Problems to work on>
a) In the Gungor album article, shorten the paragraph that begins "Awarding the album ten out of ten" while keeping its main facts.
b) Retype the rows from the line with "Given: Click the" up to and including the line with "Looking at the", leaving the pictures out.
++++ Excerpted passage
Studio album by Gungor
- Released: March 25, 2016
- Genre: Worship; Christian alternative rock; pop rock;
- Length: 43:29
- Label: Hither & Yon

Gungor chronology
| One Wild Life: Soul (2015) | One Wild Life: Spirit (2016) | One Wild Life: Body (2016) |

= One Wild Life: Spirit =

One Wild Life: Spirit is a studio album by Gungor. Hither & Yon Records released the album on March 25, 2016.

==Critical reception==

Awarding the album ten out of ten by Cross Rhythms, Lins Honeyman writes, the album "showcases the duo's ability to bravely say things that rarely get said in songs – tackling extremism from all walks of religion bolstered by a plea to God for it to end – and crowns the latest in a long line of groundbreaking Gungor creations." Madeleine Dittmer, rating the album five stars at The Christian Beat, states, "Spirit conveys important messages in each song while simultaneously offering creative, beautiful music...Each track could stand alone as a work worthy of praise, but as a whole, Spirit is beautiful, convicting music."
++++++++
++++ Provided entries
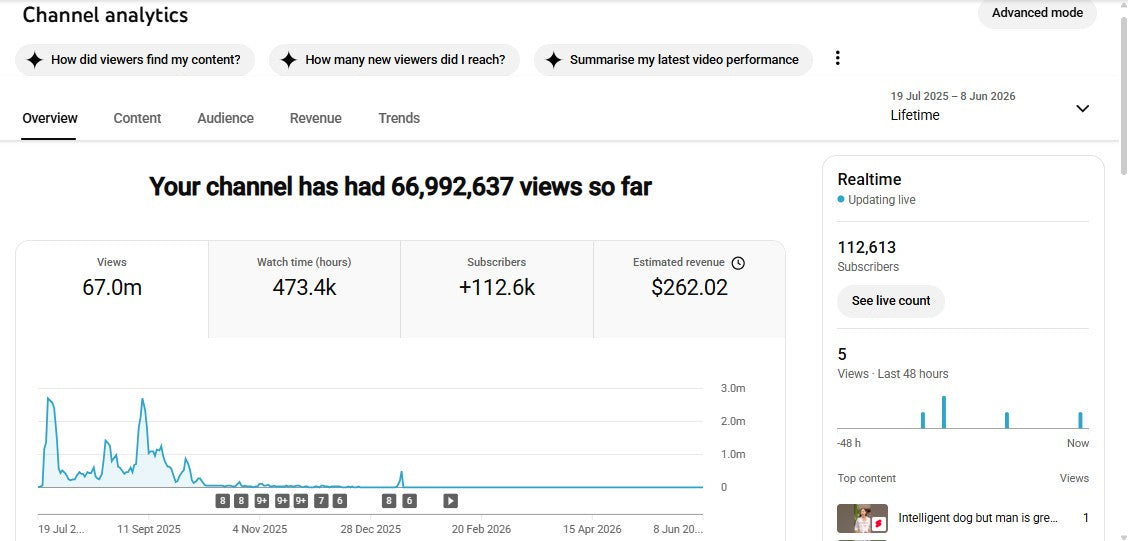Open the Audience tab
++++++++
++++ Provided entries
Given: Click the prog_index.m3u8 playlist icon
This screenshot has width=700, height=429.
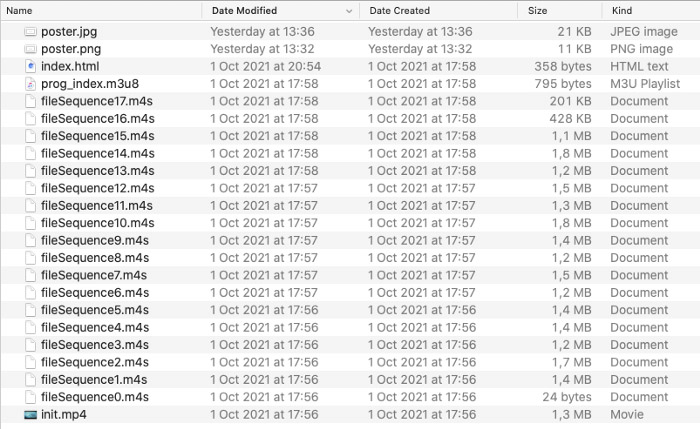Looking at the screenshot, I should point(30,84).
++++++++
++++ Provided entries
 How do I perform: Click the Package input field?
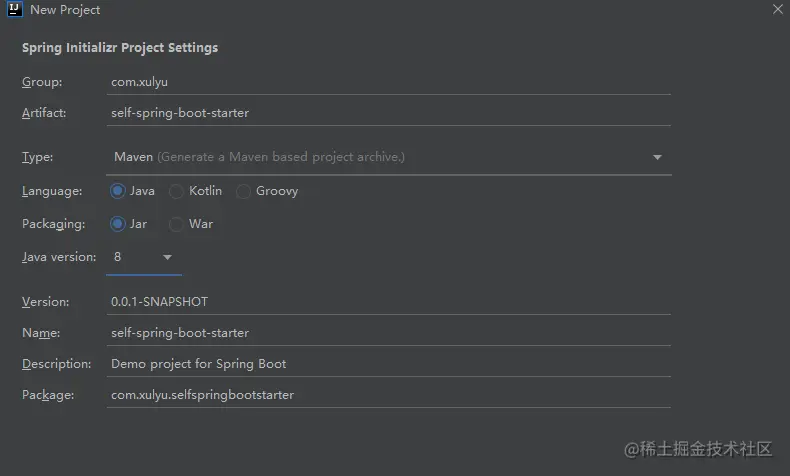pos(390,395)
++++++++
Task-by-task solutions>
a) Lins Honeyman of Cross Rhythms gave the album ten out of ten. He praised the duo for boldly addressing subjects songs rarely touch, such as extremism across religions along with a plea to God to end it, and called it the latest of Gungor's groundbreaking works. At The Christian Beat, Madeleine Dittmer rated it five stars. She said every song carries important messages through creative, beautiful music, that each track could stand alone, and that as a whole it is beautiful, convicting music.

b)
Given: Click the prog_index.m3u8 playlist icon
This screenshot has width=700, height=429.
Looking at the screenshot, I should point(30,84).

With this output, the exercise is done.